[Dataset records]

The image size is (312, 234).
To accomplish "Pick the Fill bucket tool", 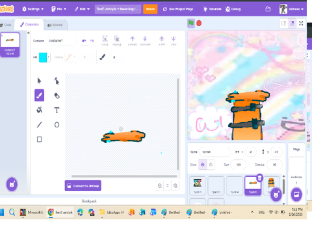I will click(x=39, y=110).
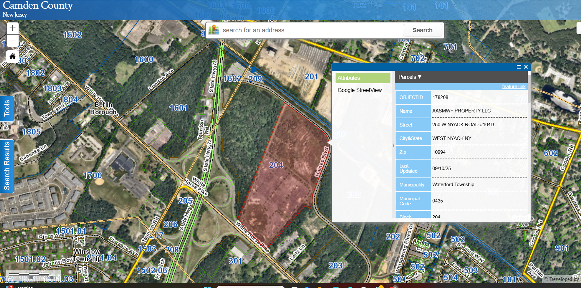This screenshot has height=288, width=581.
Task: Open the Search Results side panel
Action: 7,166
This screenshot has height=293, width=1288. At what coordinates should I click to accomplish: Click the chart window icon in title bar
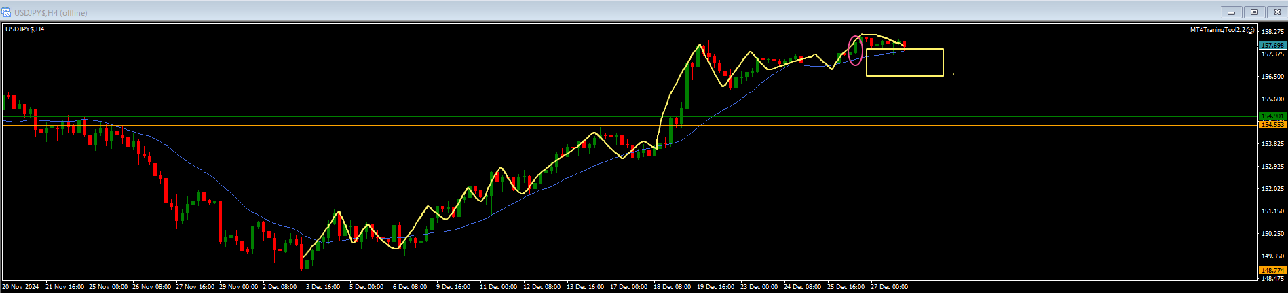6,12
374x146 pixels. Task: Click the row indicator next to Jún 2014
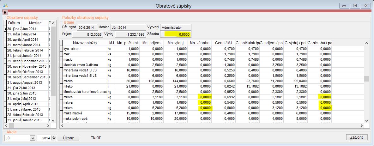[x=5, y=29]
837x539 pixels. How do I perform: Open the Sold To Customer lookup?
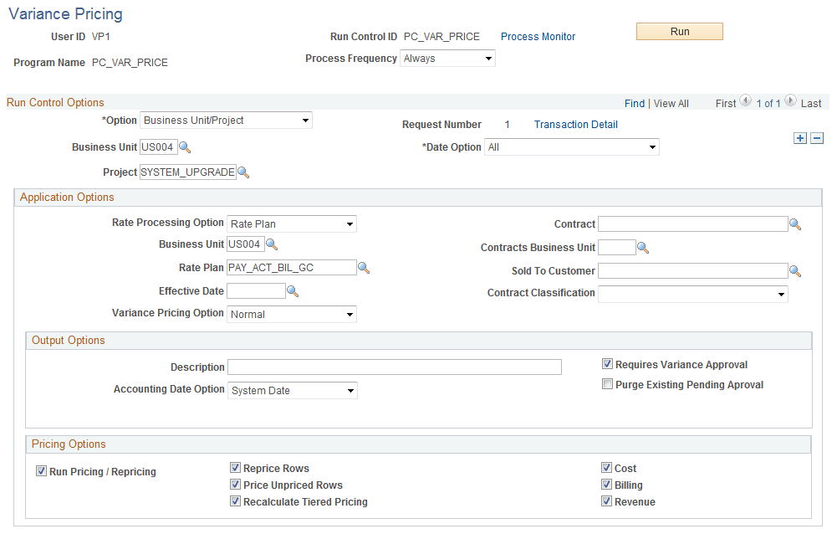point(795,270)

**Exercise instructions**
Begin at the line that contains "This screenshot has height=293, width=1288." and stop after the last of the rows, writing out every line again with its request unchanged and each coordinate in the answers raised by 63. Leave the pictures out.

**Solution**
This screenshot has height=293, width=1288. At what coordinates should I click to accomplish: Click the chart window icon in title bar
69,75
374x146 pixels. Task: Click the row indicator next to Jún 2014
[x=68, y=92]
837x539 pixels. How do I perform: Open the Sold To Customer lookup?
point(858,333)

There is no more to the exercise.